Abstract

We introduce a family of dimension scale-invariant Leibniz-like pyramids and (d + 1)-dimensional hyperpyramids (d = 1, 2, 3, …), with d = 1 corresponding to triangles, d = 2 to (tetrahedral) pyramids, and so on. For all values of d, they are characterized by a parameter ν > 0, whose value determines the degree of correlation between N (d + 1)-valued random variables (d = 1 corresponds to binary variables, d = 2 to ternary variables, and so on). There are (d + 1)N different events, and the limit ν → ∞ corresponds to independent random variables, in which case each event has a probability 1/(d + 1)N to occur.
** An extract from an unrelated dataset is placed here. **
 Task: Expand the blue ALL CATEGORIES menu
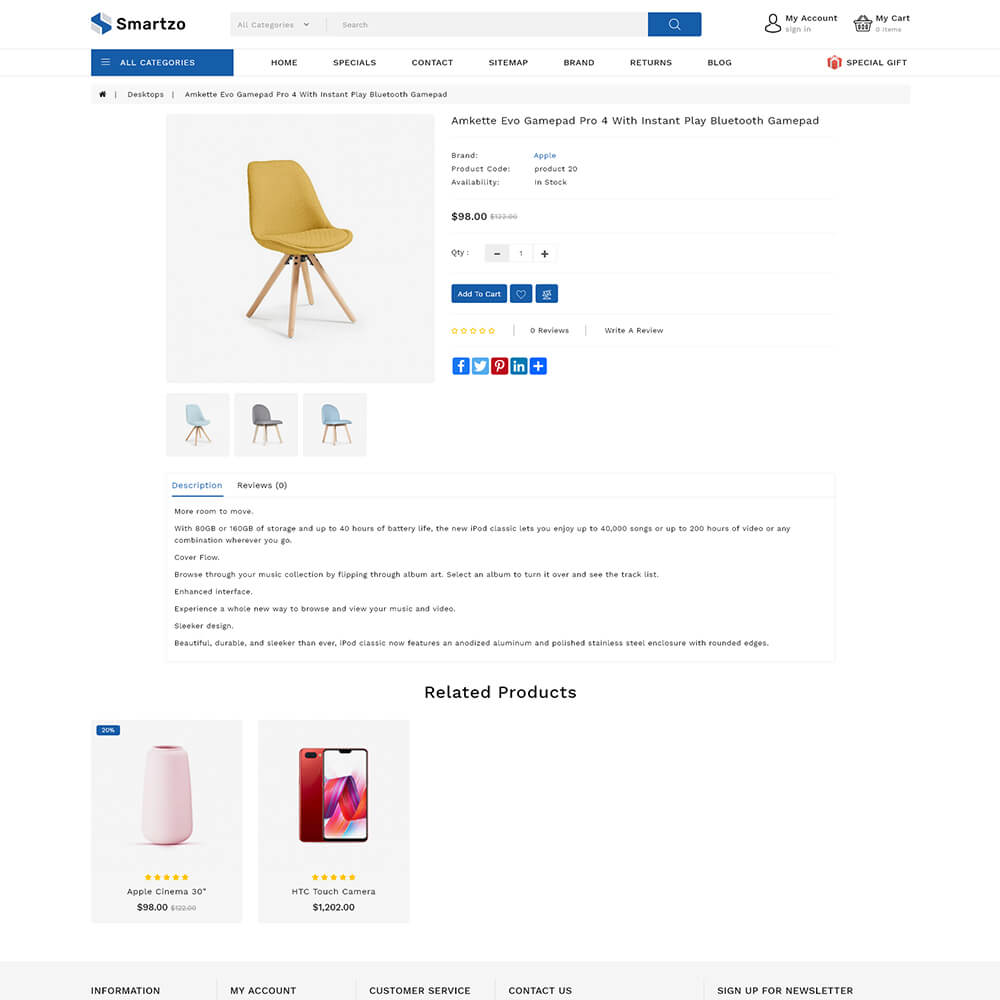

The sums of these N (d + 1)-valued random variables correspond to a d-dimensional probabilistic model and generalize a recently proposed one-dimensional (d = 1) model having q −Gaussians (with q = (ν − 2)/(ν − 1) for ν ∈ [1, ∞)) as N → ∞ limit probability distributions for the sum of the N binary variables [A. Rodríguez, V. Schwammle, and C. Tsallis, J. Stat. Mech.: Theory Exp. 2008, P09006; R. Hanel, S. Thurner, and C. Tsallis, Eur. Phys. J. B 72, 263 (2009)]. In the ν → ∞ limit the d-dimensional multinomial distribution is recovered for the sums, which approach a d-dimensional Gaussian distribution for N → ∞. For any ν, the conditional distributions of the d-dimensional model are shown to yield the corresponding joint distribution of the (d−1)-dimensional model with the same ν. For the d = 2 case, we study the joint probability distribution and identify two classes of marginal distributions, one of them being asymmetric and dimension scale-invariant, while the other one is symmetric and only asymptotically dimension scale-invariant. The present probabilistic model is proposed as a testing ground for a deeper understanding of the necessary and sufficient conditions for having q-Gaussian attractors in the N → ∞ limit, the ultimate goal being a neat mathematical view of the causes clarifying the ubiquitous emergence of q-statistics verified in many natural, artificial, and social systems.